AIM >> Copy out, word for word, everything from the entry line containing "Open page 13 thumbnail" down to the one containing "click(24, 212)", both included.

DATA FOR THIS TASK >>
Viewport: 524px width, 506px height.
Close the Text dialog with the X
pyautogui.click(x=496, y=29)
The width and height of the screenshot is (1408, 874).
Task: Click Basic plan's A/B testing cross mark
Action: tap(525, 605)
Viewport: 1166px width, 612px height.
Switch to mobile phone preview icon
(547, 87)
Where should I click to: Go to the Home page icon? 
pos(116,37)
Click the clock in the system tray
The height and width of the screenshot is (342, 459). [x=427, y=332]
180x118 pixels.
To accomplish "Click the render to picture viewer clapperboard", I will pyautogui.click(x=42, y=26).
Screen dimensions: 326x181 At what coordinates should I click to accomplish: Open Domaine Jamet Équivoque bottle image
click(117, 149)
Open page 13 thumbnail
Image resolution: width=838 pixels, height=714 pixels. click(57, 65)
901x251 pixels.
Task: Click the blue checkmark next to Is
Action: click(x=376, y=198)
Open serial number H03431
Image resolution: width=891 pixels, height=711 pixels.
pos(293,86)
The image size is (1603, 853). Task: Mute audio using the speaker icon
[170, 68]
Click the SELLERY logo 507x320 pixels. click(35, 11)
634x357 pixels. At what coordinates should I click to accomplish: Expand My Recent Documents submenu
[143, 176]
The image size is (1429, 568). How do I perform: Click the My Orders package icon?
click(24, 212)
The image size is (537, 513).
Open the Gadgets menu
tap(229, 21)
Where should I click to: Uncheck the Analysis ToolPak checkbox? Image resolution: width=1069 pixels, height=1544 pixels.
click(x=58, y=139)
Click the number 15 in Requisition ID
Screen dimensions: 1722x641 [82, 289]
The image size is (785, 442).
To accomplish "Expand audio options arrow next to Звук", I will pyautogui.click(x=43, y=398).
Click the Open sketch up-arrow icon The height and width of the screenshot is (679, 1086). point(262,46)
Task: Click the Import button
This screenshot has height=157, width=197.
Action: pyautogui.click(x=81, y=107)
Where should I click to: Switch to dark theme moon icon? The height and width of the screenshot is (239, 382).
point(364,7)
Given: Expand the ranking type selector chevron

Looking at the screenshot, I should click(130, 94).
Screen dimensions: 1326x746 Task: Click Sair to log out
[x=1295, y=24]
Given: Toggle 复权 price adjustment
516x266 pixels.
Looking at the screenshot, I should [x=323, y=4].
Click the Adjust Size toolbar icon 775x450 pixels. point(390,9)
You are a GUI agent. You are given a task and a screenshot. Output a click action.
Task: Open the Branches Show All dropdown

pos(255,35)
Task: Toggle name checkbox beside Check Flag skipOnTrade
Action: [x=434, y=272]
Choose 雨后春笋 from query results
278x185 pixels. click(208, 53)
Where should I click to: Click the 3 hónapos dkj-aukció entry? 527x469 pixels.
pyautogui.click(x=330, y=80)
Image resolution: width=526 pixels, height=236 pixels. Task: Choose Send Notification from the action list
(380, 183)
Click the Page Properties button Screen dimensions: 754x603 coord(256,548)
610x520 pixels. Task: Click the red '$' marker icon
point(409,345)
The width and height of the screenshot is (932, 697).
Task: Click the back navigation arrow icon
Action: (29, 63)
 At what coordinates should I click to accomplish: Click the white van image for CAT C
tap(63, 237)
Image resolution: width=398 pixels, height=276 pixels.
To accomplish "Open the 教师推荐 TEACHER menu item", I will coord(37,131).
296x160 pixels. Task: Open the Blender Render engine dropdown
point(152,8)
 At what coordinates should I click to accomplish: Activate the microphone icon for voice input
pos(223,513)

OUTPUT FOR THIS TASK >>
Open page 13 thumbnail
Image resolution: width=838 pixels, height=714 pixels. click(57, 65)
901x251 pixels.
Task: Click the blue checkmark next to Is
Action: click(x=376, y=198)
Open serial number H03431
Image resolution: width=891 pixels, height=711 pixels.
pos(293,86)
The image size is (1603, 853). Task: Mute audio using the speaker icon
[170, 68]
Click the SELLERY logo 507x320 pixels. click(35, 11)
634x357 pixels. At what coordinates should I click to accomplish: Expand My Recent Documents submenu
[143, 176]
The image size is (1429, 568). How do I perform: Click the My Orders package icon?
click(24, 212)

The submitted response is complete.